Liczba postów: 18
Liczba wątków: 9
Dołączył: Jun 2012
Łapię pierwszy oddech -
ostatniego nie pamiętam.
Szedłem długo przez dym
dostając tlen prosto do krwii
przez stalową igłę.
Pardon,
plastikową rurkę.
Liczba postów: 1 200
Liczba wątków: 281
Dołączył: Dec 2010
Nie za bardzo kupuję ten utwór, Vic. Wszystko w porządku z budową, chociaż kompozycja trochę bije w oczy. Nie wiem, spodziewałem się chyba mocniejszego zakończenia. Przemyśl jeszcze ten wiersz.

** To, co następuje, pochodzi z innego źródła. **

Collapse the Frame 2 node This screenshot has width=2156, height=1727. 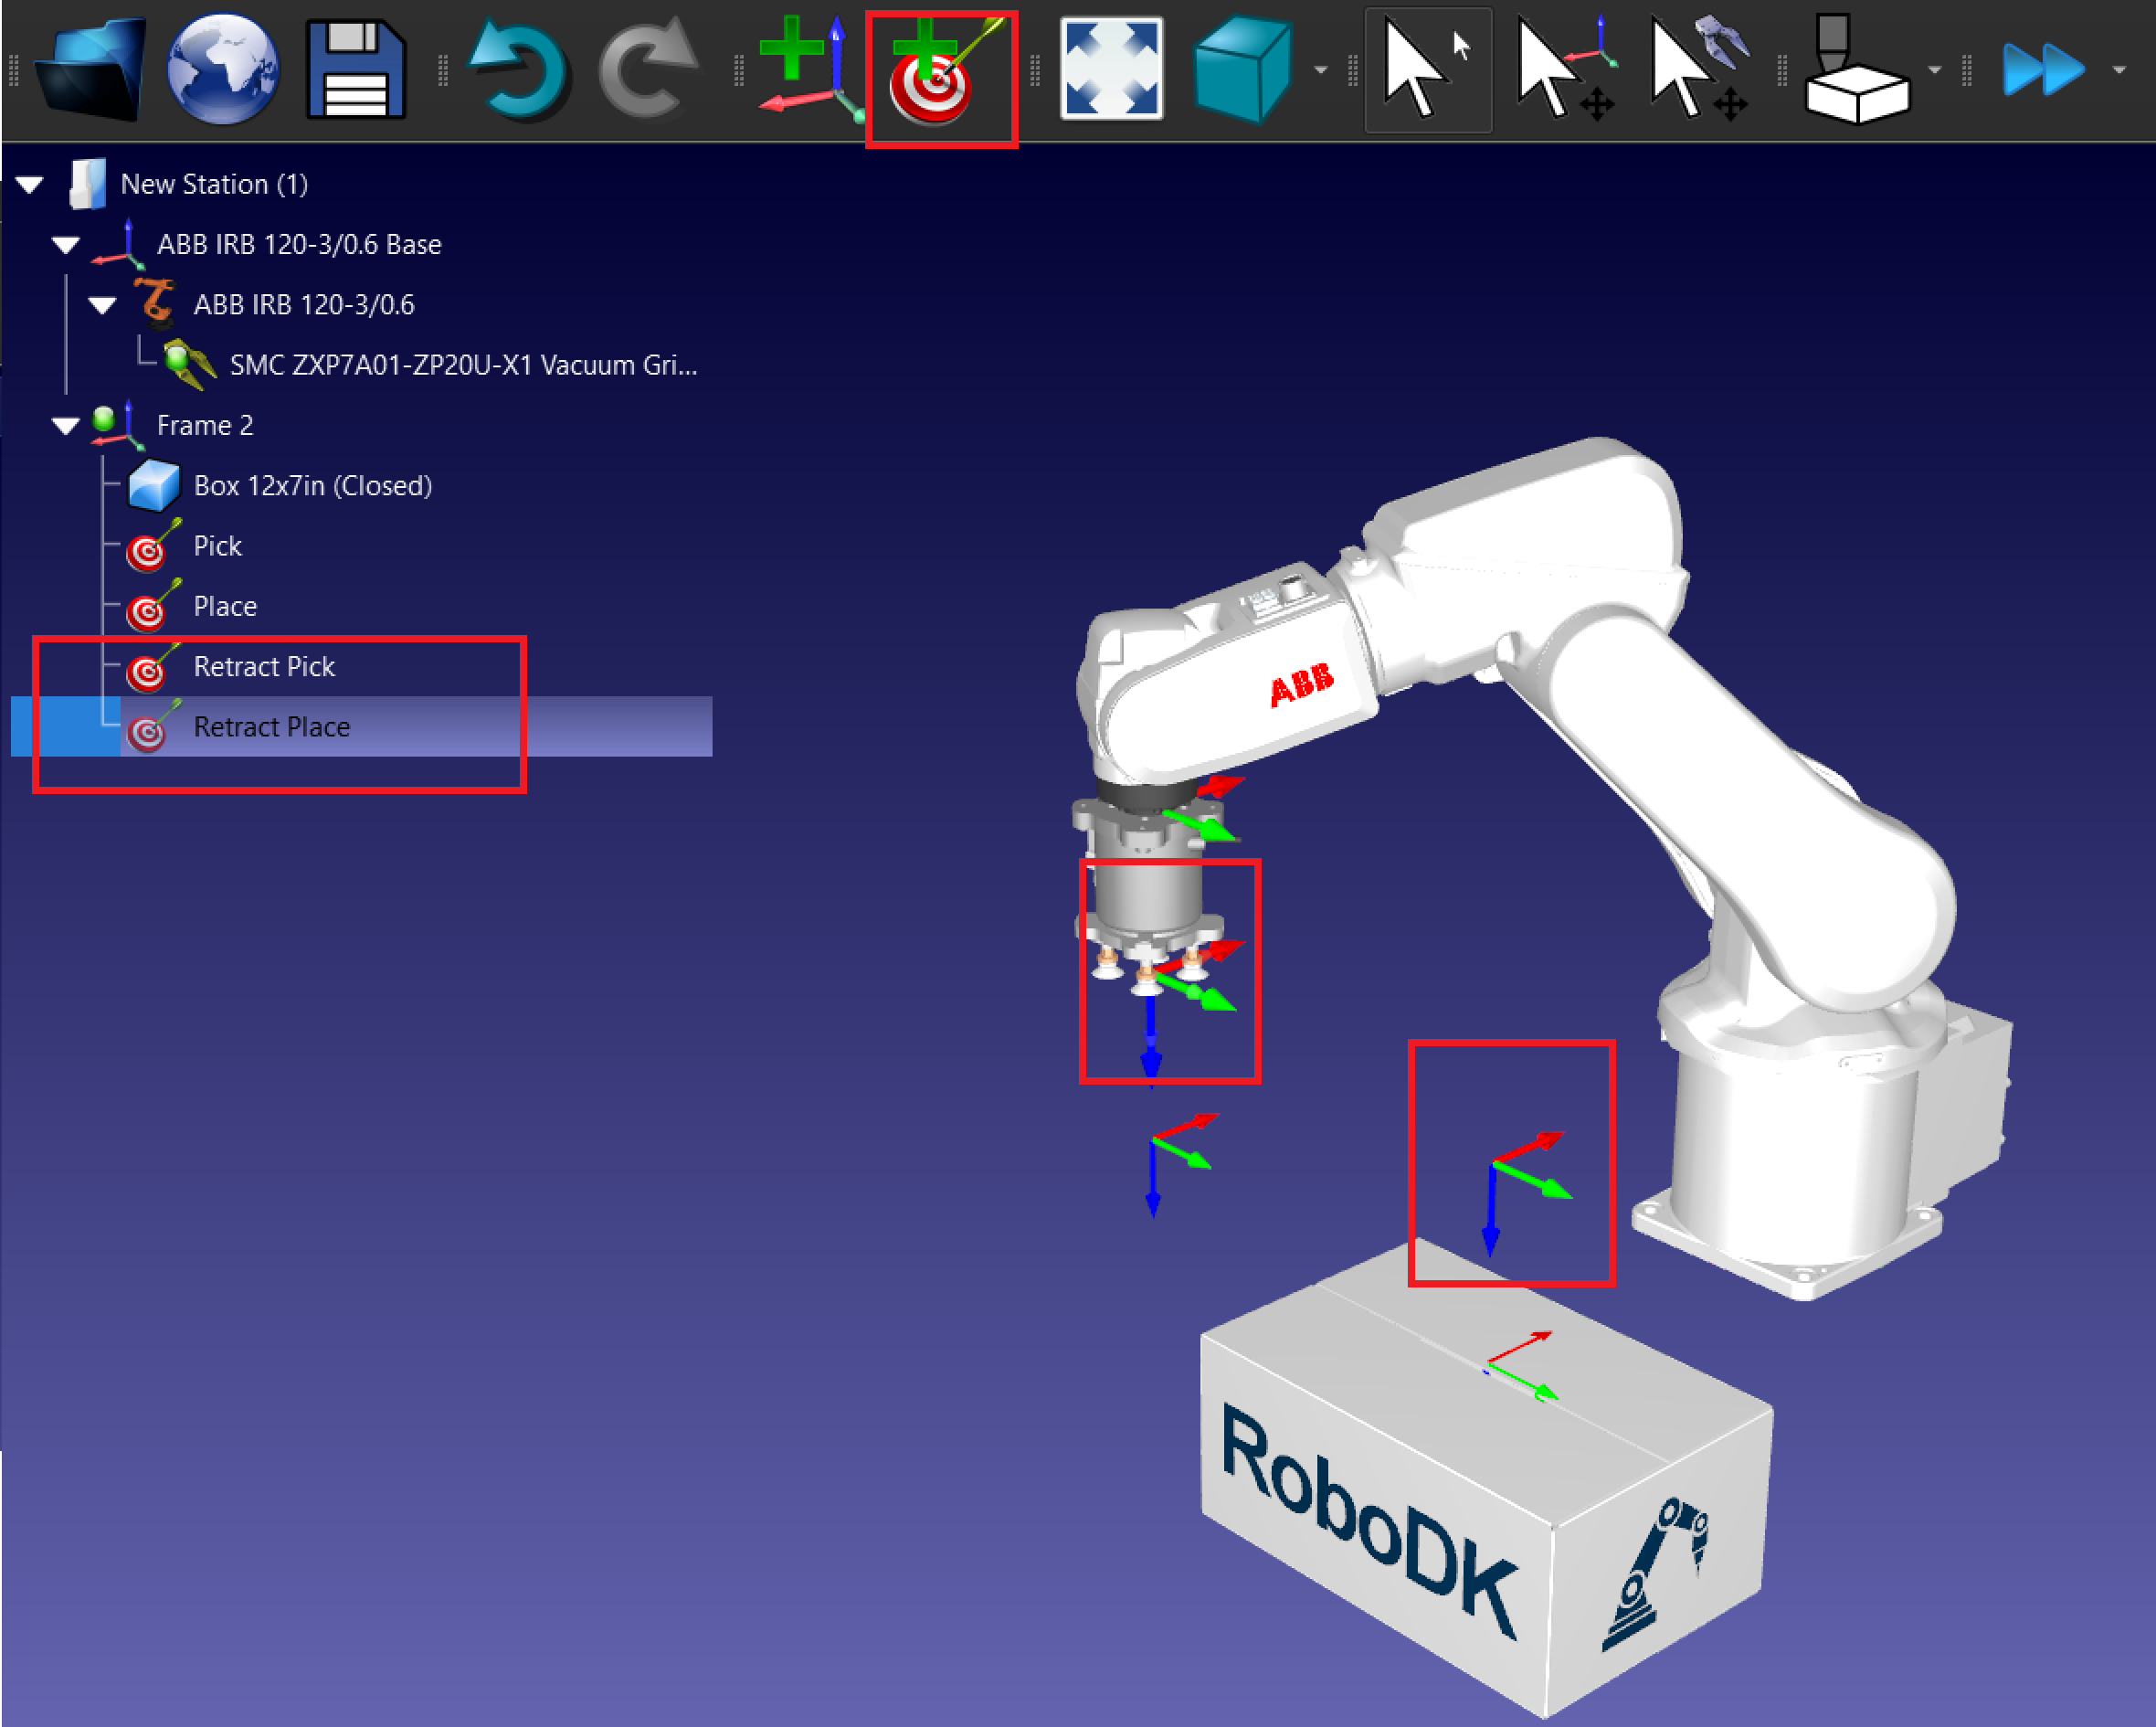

Zaglądam tu tylko z przyzwyczajenia.
Ani myślę wracać na stałe.
Liczba postów: 104
Liczba wątków: 27
Dołączył: Jun 2012
Krwi literówka to małe piwo. Pomysł dobry później coś się poplątało. Puenta zgrzyta z dostawą tlenu przez igłę do krwi. Ja bym zmienił krew na krwioobieg i tą igłę też zmienił. Nie znam się na medycynie ale ta rurka kojarzy mi się z gardłem i butlą tlenu lub też urządzeniem pompującym tlen do płuc. To coś do podtrzymywania życia. Nad tym bym pomyślał, bo pomysł ciekawy. Poz.
Liczba postów: 838
Liczba wątków: 56
Dołączył: Oct 2011
A może to nie błąd z tą igłą?[Ogólnie się zgadzam z poprzednikami, ale...] Mi tam się igły kojarzą ze szczepionkami i wstrzykiwaniem heroiny. Skoro tak po lekarsku to może chodzi o morfinę. Nie wiem, czy to do końca pasuje do jakiejkolwiek interpretacji, ale to pardon na końcu mogłoby wskazywać na to, że ktoś udaje, że trzyma go przy życiu coś innego niż w rzeczywistości. Że ulgę przynosi mu tlen, a nie narkotyk.